--- Task prompt ---
Each line from the one with "Where should I" through the last line below must be written out exactly. Do not copy pictures.

--- Data supplied ---
---+---
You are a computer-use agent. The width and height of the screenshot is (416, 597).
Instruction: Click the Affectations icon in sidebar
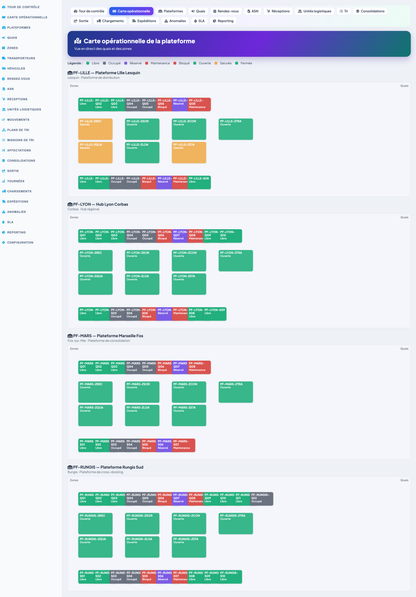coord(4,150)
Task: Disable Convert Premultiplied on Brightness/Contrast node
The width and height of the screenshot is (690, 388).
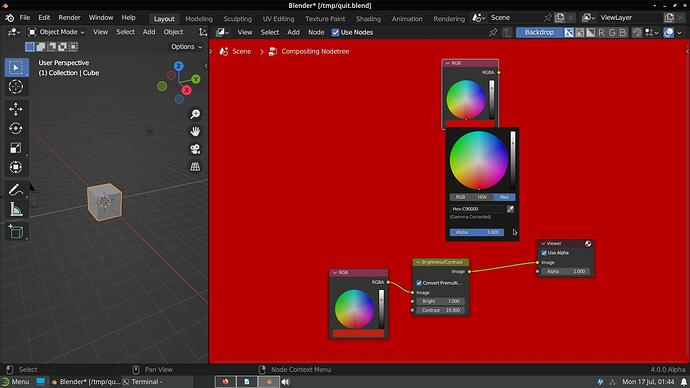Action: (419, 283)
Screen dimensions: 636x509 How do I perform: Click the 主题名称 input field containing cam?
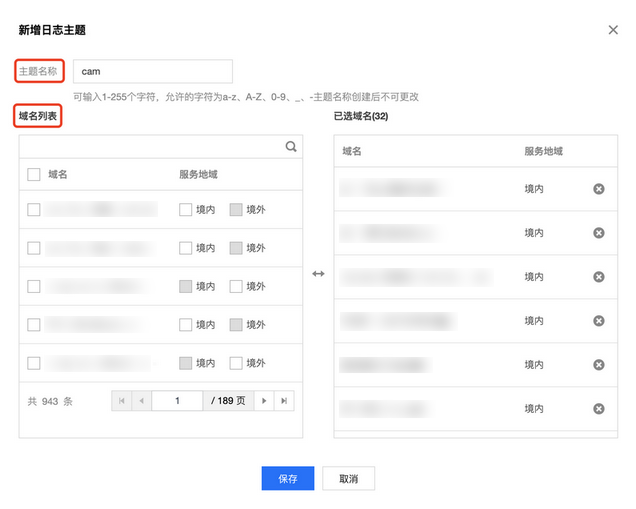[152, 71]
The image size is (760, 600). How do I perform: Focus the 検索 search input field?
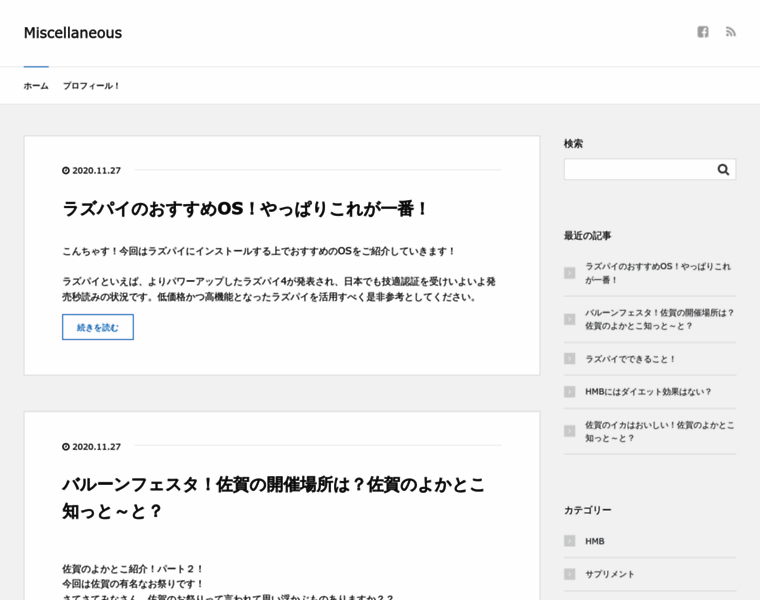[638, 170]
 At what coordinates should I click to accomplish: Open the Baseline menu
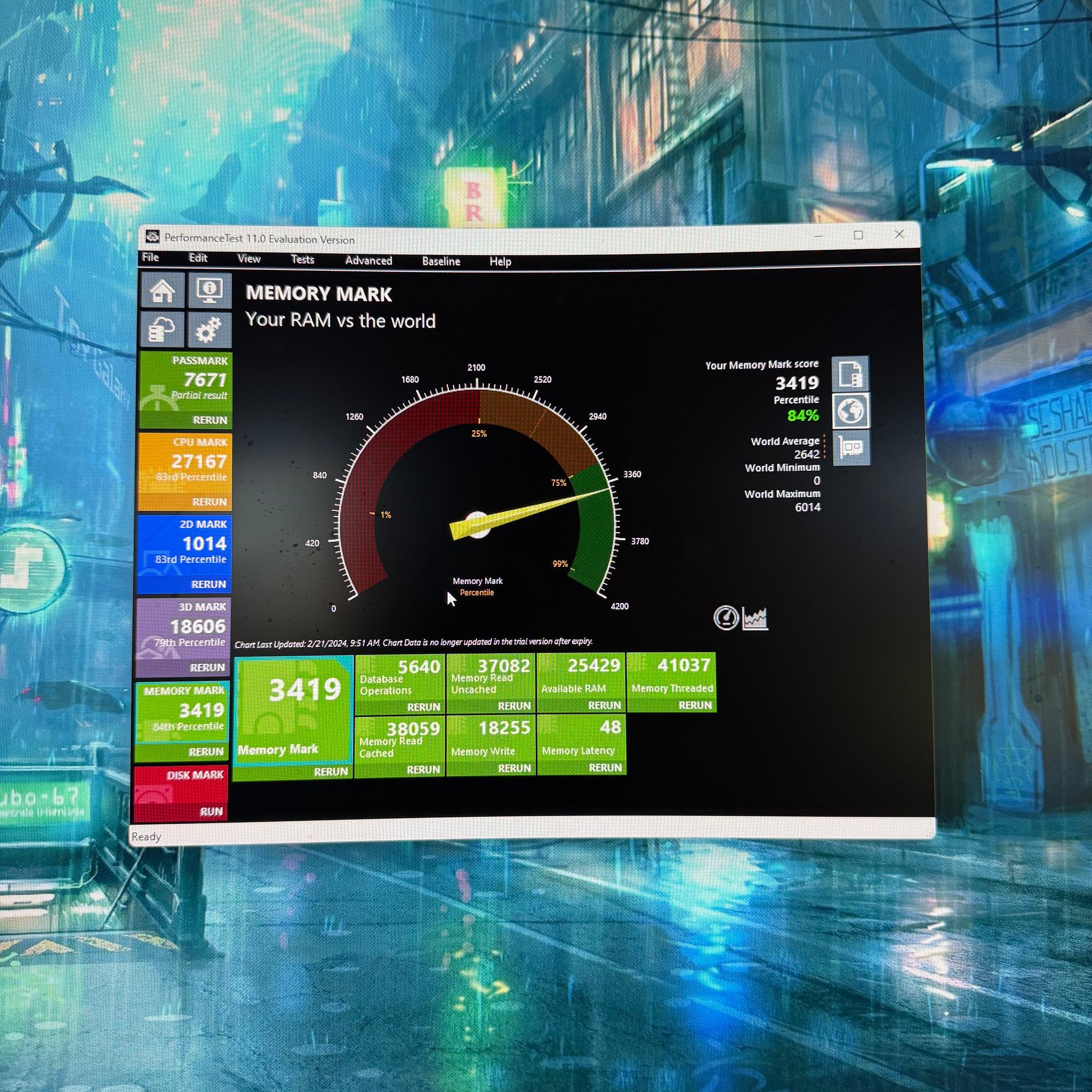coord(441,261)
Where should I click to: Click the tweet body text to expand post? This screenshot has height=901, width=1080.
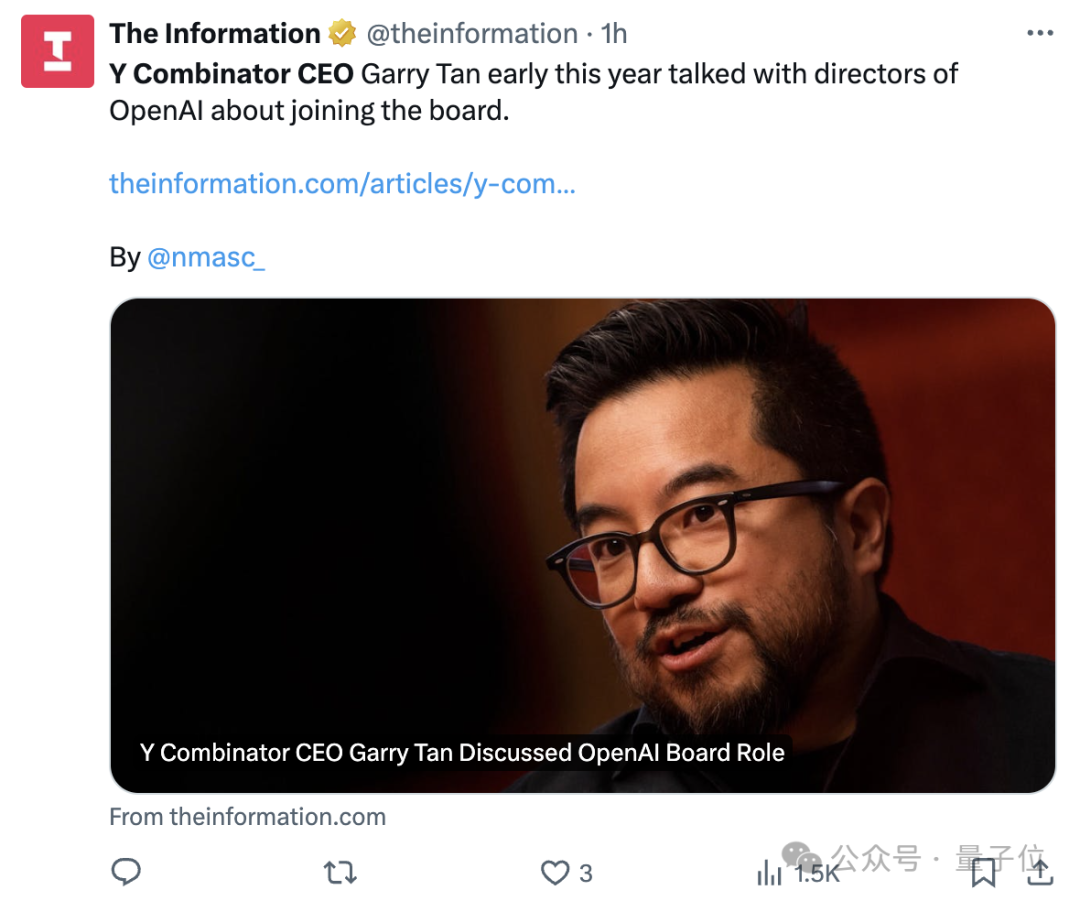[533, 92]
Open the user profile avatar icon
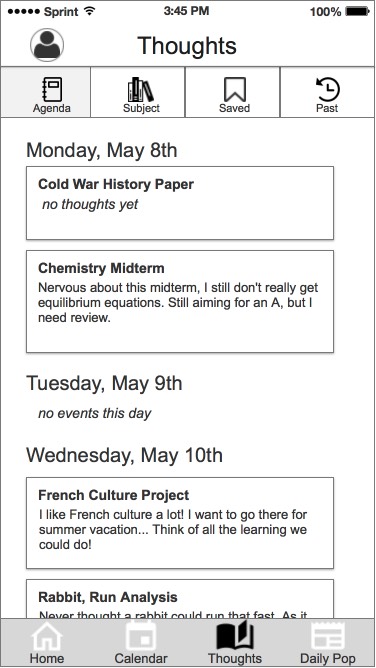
---+---
--- Exercise result ---
Where should I click to: Click the tweet body text to expand post? This screenshot has height=901, width=1080.
[533, 92]
Open the user profile avatar icon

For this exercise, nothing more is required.